Thompson can be heard on the Boston Early Music Festival’s Grammy-nominated recording of Lully’s Psyché on the CPO label, and also with Les Voix Baroques on Canticum Canticorum, Carissimi Oratorios, and Humori, all on the ATMA label.
TERESA NEFF
Teresa Neff received her PhD in Musicology from Boston University. Her research interests center around Gottfried van Swieten, a late 18th-century Viennese patron and composer. Artaria will publish Neff’s edition of Swieten’s symphonies later this year. She has presented papers at the Annual Meeting of the American Society for Eighteenth-Century Studies, the New England Chapter of the American Musicological Society, and the Architecture/Music/Acoustics Conference. She presents concert preview lectures for Elderhostel and Boston Lyric Opera, and also teaches at the Massachusetts Institute of Technology and The Boston Conservatory.
Associated Events:
Pre-concert Conversations
Friday, April 27, 2012 at 7pm
Sunday, April 29, 2012 at 2pm
Higginson Hall, Symphony Hall, 301 Massachusetts Avenue, Boston, MA
Free with concert tickets
Musicologist Teresa Neff gives an illuminating look inside the music and historical context of the program.
Ovation!
Sunday, April 29, 2011 post-concert
Lucca Back Bay, 116 Huntington Avenue, Boston, MA
$35 admission
Handel and Haydn celebrates the 2011–2012 Season by gathering with musicians, staff, and patrons for an evening of wine and hors d’oeuvres.

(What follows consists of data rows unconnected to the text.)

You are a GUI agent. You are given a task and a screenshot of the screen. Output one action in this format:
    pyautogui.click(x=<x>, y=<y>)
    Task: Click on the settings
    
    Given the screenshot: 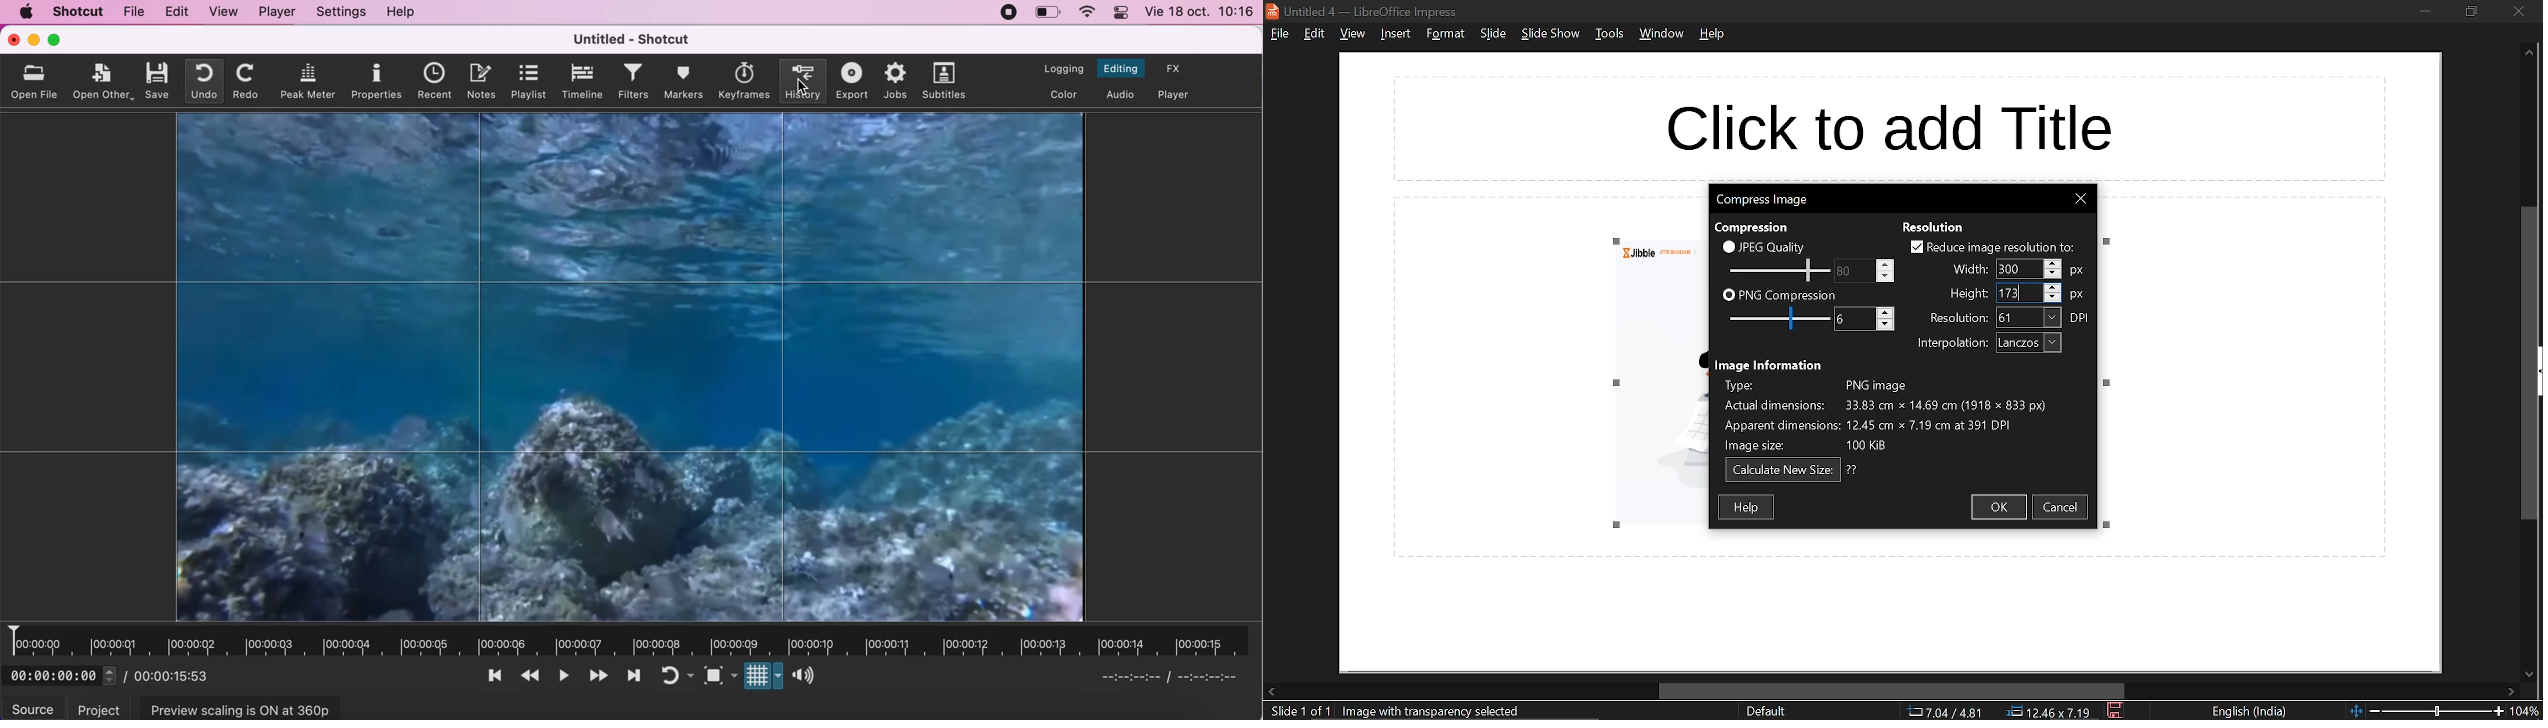 What is the action you would take?
    pyautogui.click(x=342, y=12)
    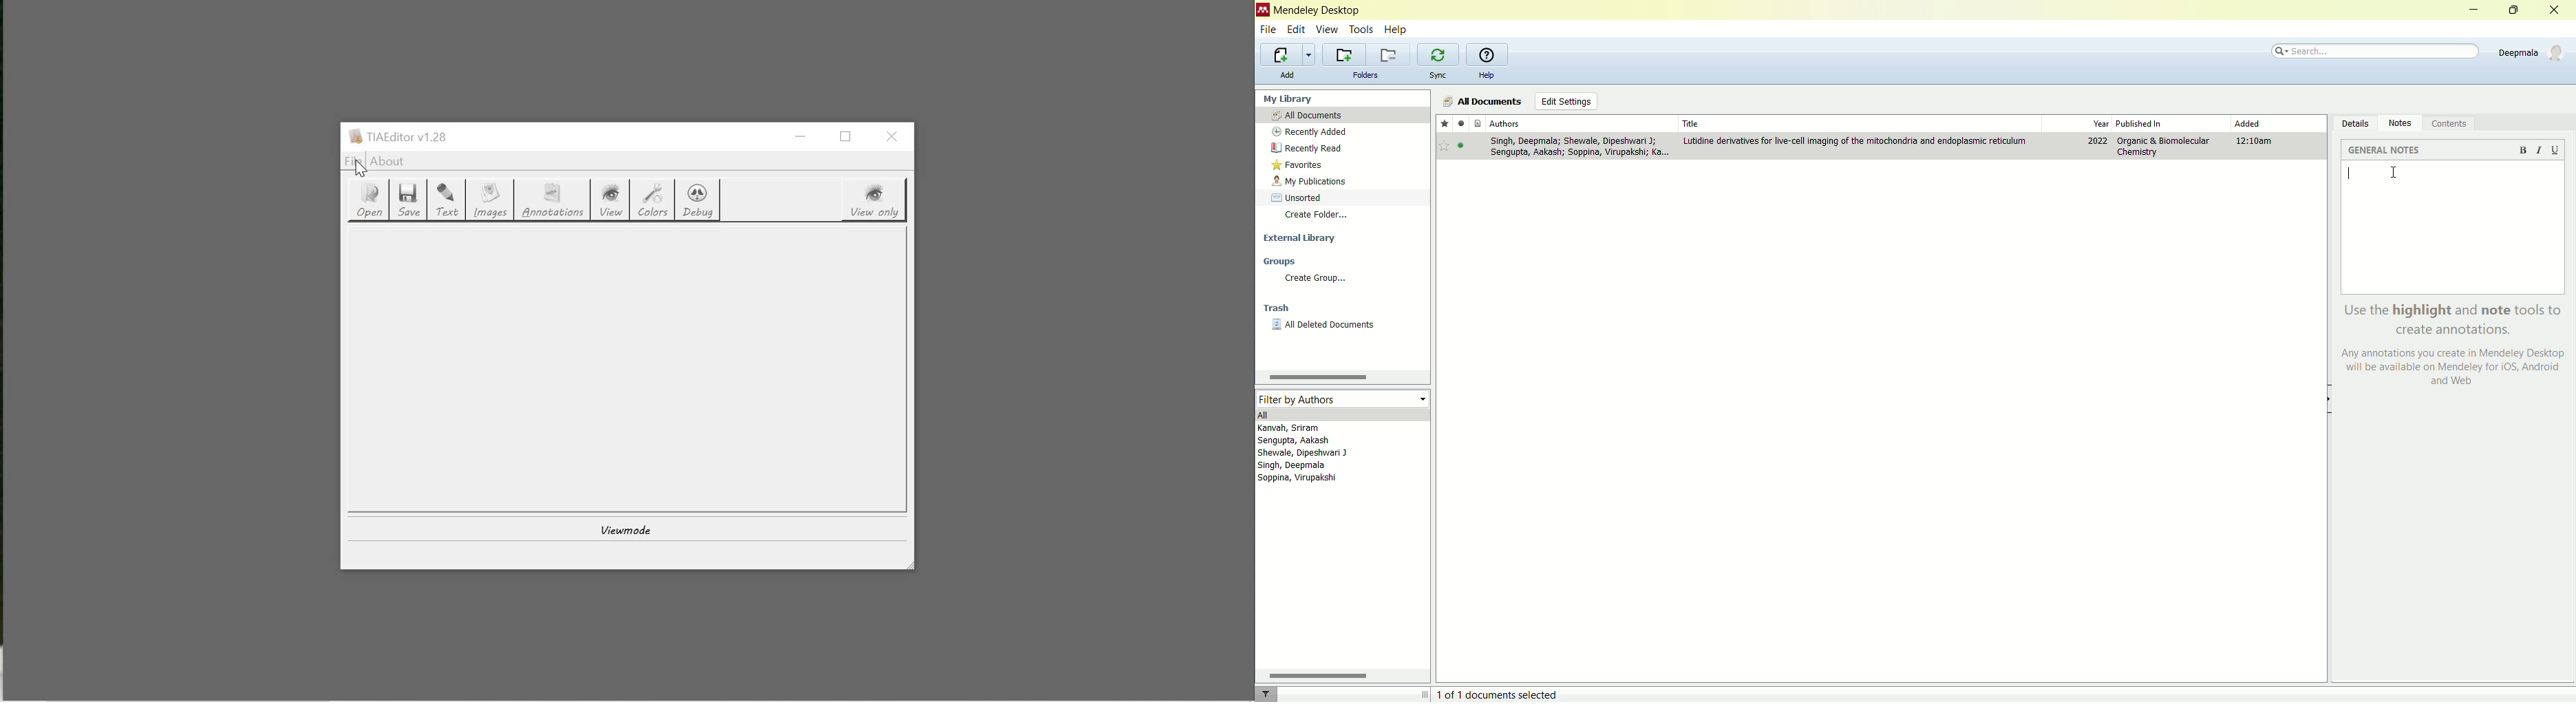 The image size is (2576, 728). Describe the element at coordinates (1297, 480) in the screenshot. I see `Soppina, Virupakshi` at that location.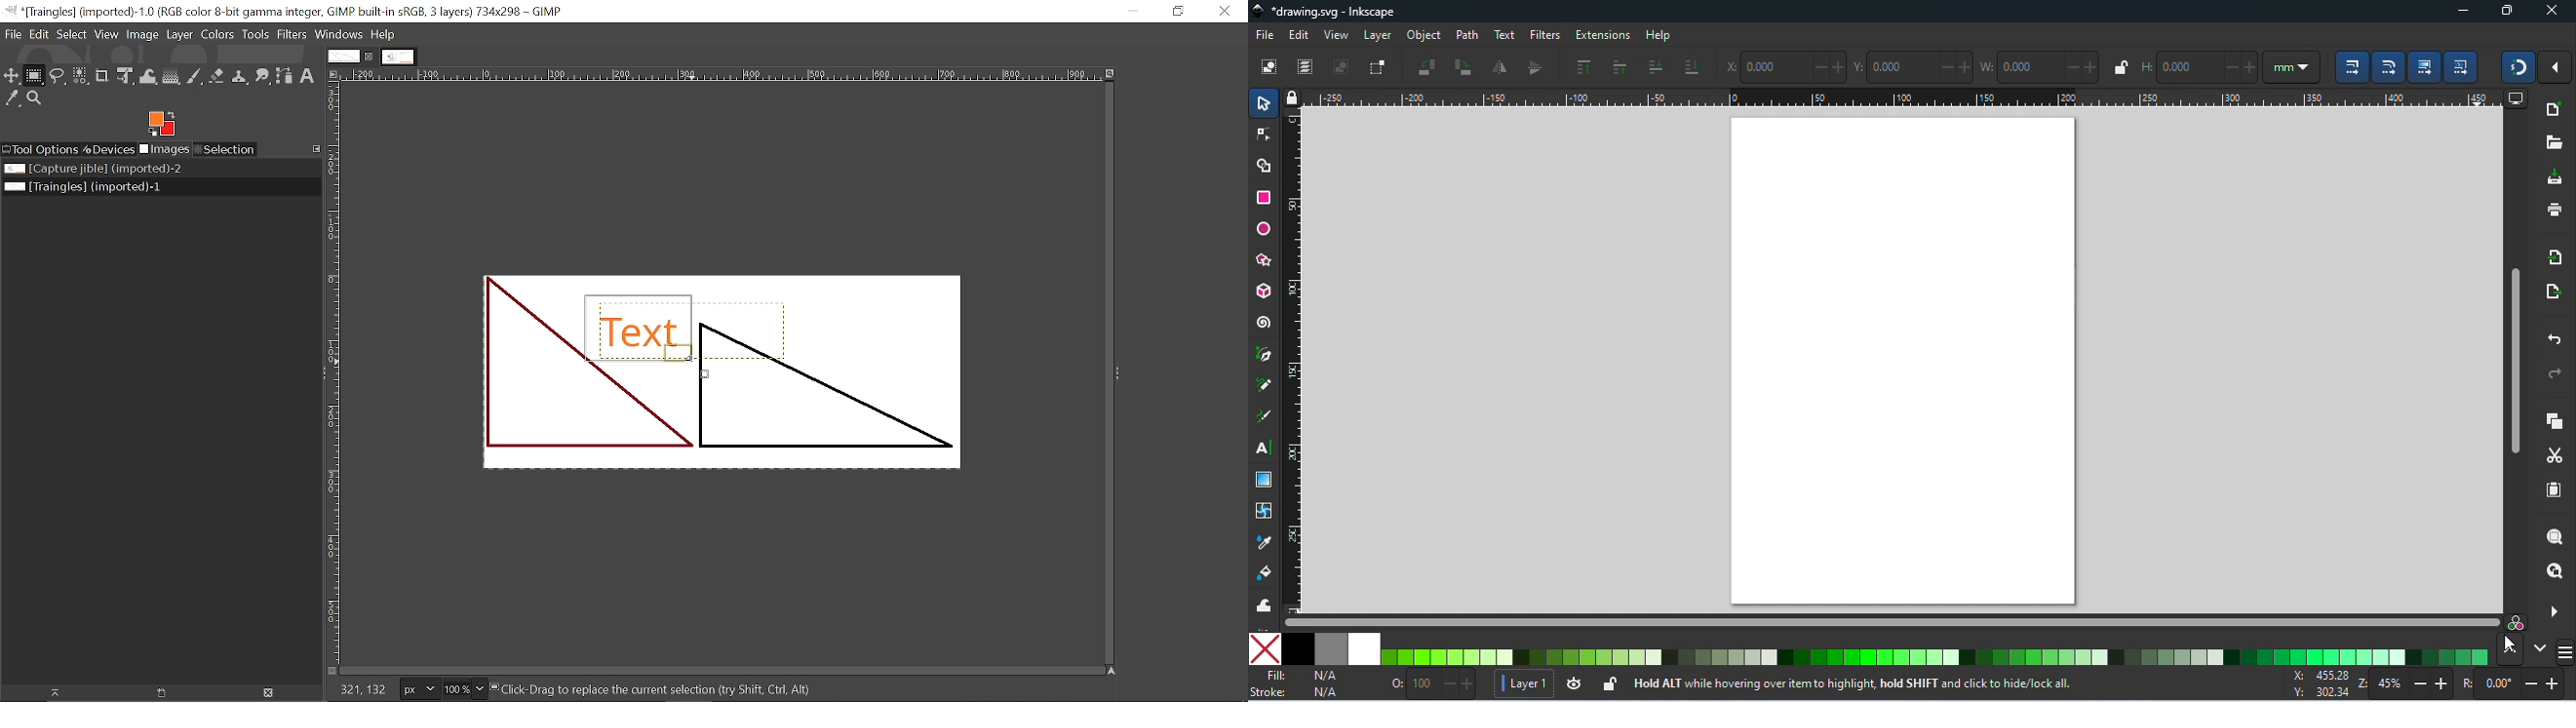 Image resolution: width=2576 pixels, height=728 pixels. Describe the element at coordinates (2555, 422) in the screenshot. I see `copy` at that location.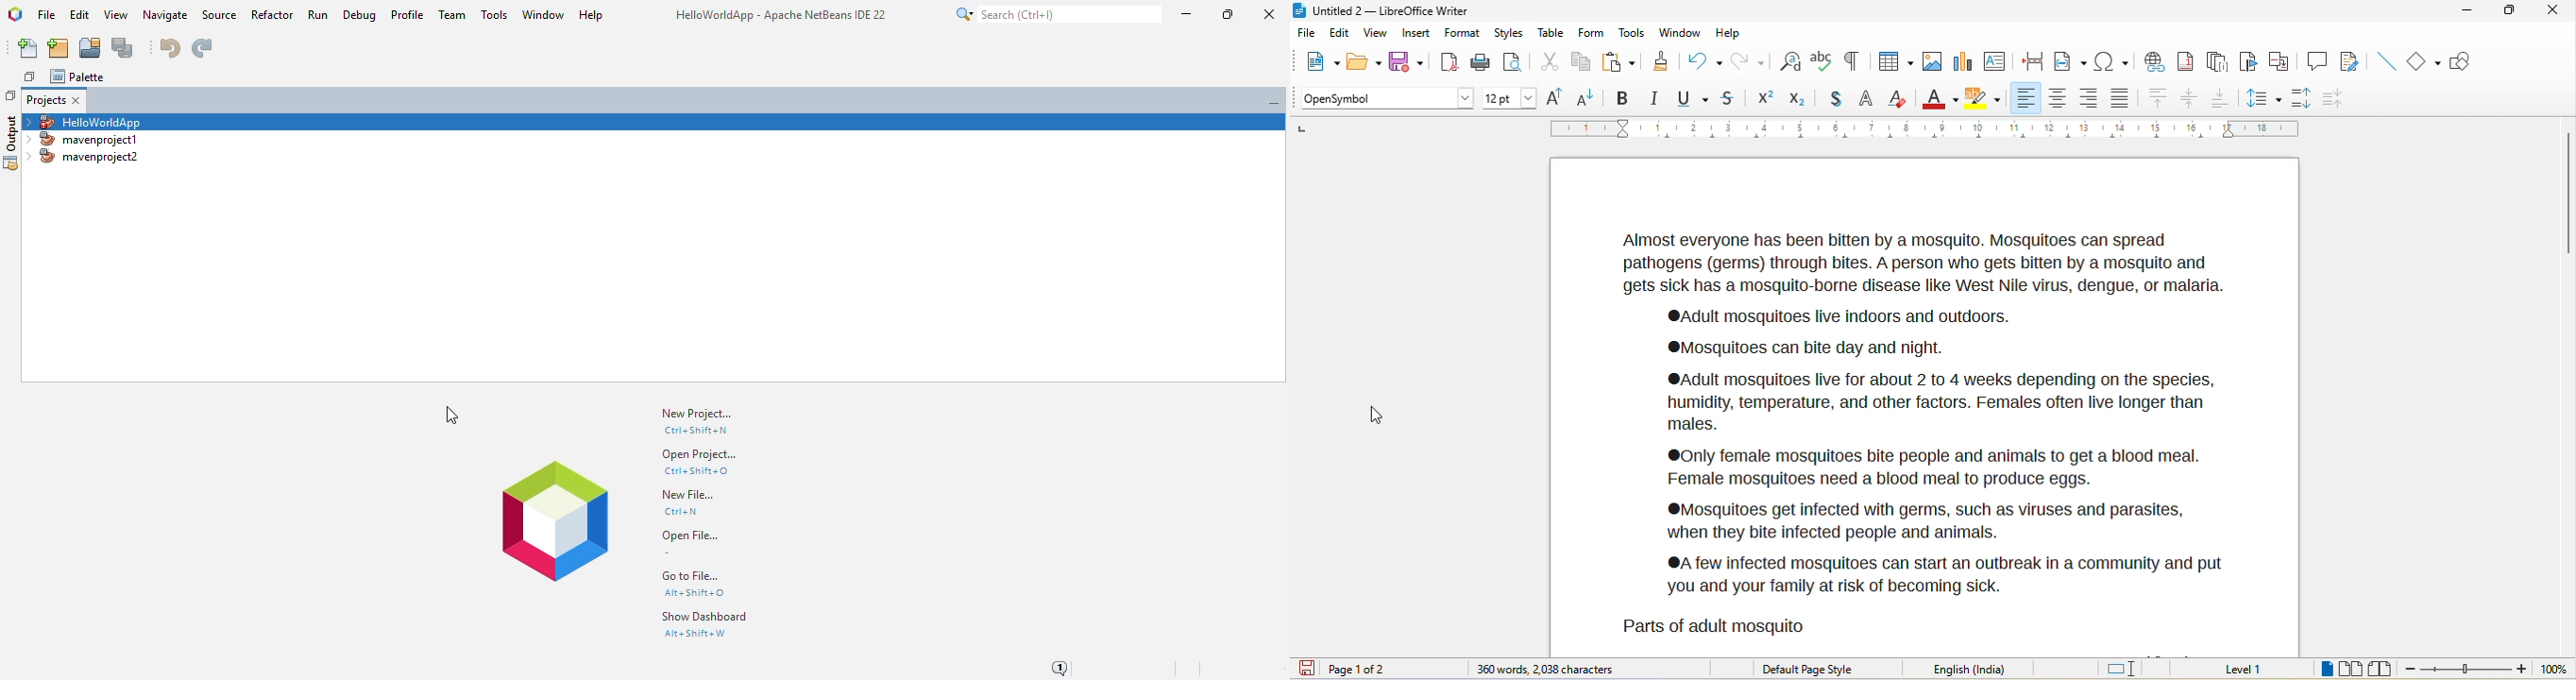 The height and width of the screenshot is (700, 2576). Describe the element at coordinates (318, 14) in the screenshot. I see `run` at that location.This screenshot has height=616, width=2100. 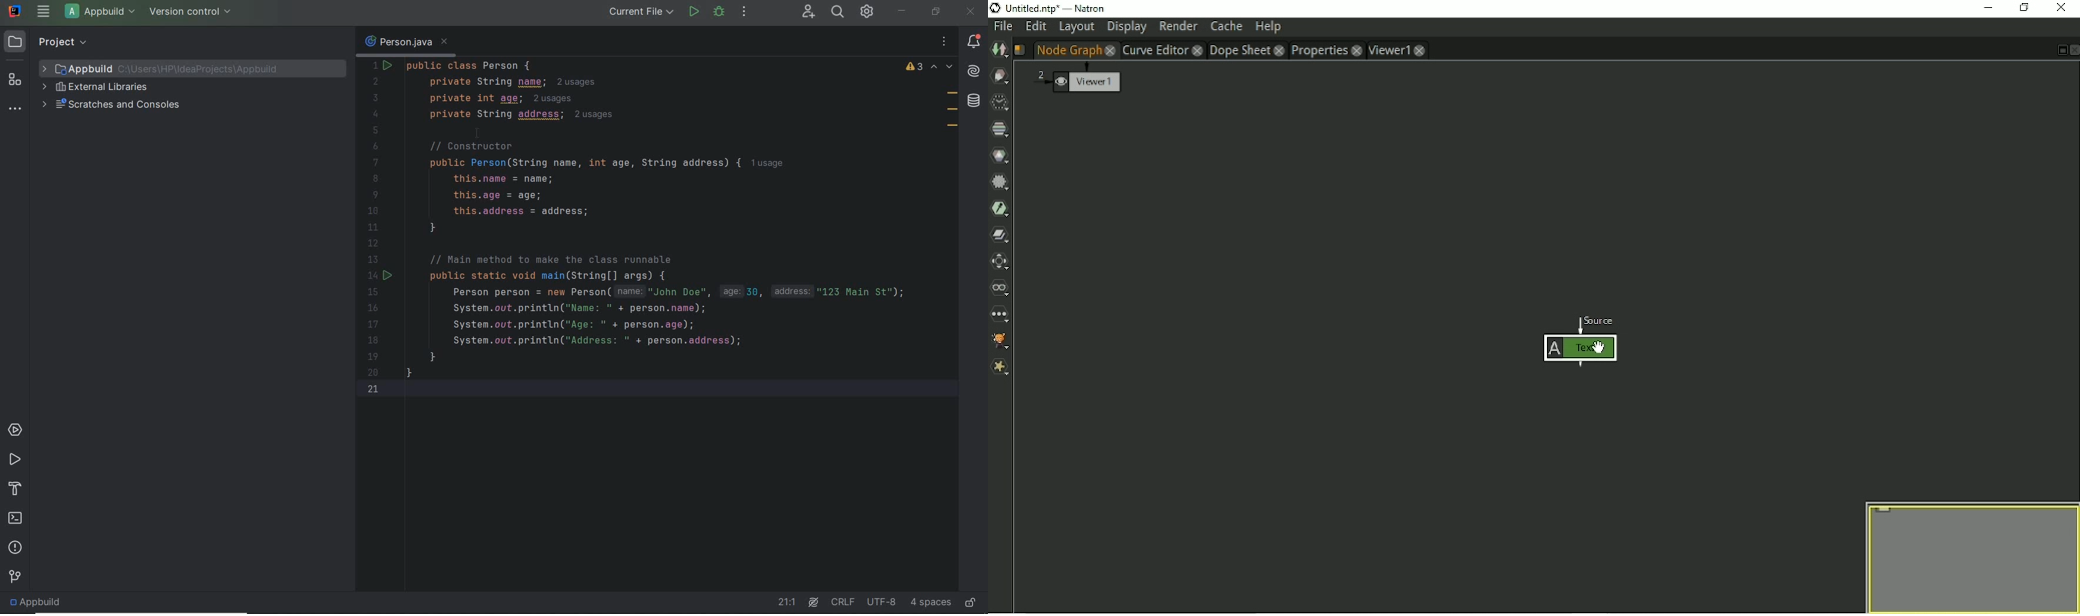 I want to click on build, so click(x=15, y=486).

ABOUT HANDEL AND HAYDN SOCIETY
Handel and Haydn Society (H&H) is a professional Period Instrument Orchestra and Chorus and an internationally recognized leader in the field of Historically Informed Performance, a revelatory style that uses the instruments and techniques of the composer’s time. Founded in Boston in 1815, H&H is considered the oldest continuously performing arts organization in the United States and has a longstanding commitment to excellence and innovation: it gave the American premieres of Handel’s Messiah (1818), Haydn’s The Creation (1819), Verdi’s Requiem (1878), and Bach’s St. Matthew Passion (1879). Handel and Haydn today, under Artistic Director Harry Christophers’ leadership, is committed to its mission to perform Baroque and Classical music at the highest levels of artistic excellence and to share that music with as large and diverse an audience as possible. H&H is widely known through its local subscription series, tours, concert broadcasts on WGBH/99.5 Classical New England and National Public Radio, and recordings. Its recording of Sir John Tavener’s Lamentations and Praises won a 2003 Grammy Award and two of its recordings, All is Bright and Peace, appeared simultaneously in the top ten on Billboard Magazine’s classical music chart. In September 2010, H&H released its first collaboration with Harry Christophers on the CORO label, Mozart Mass in C Minor—the first in a series of live commercial recordings leading to H&H’s Bicentennial in 2015. The 2010–2011 Season marked the 25th anniversary of Handel and Haydn’s award-winning Karen S. and George D. Levy Educational Outreach Program, which brings music education, vocal training, and performance opportunities to 10,000 students annually throughout Greater Boston and beyond.
Handel and Haydn Society is funded in part by the Massachusetts Cultural Council, a state agency, and the National Endowment for the Arts.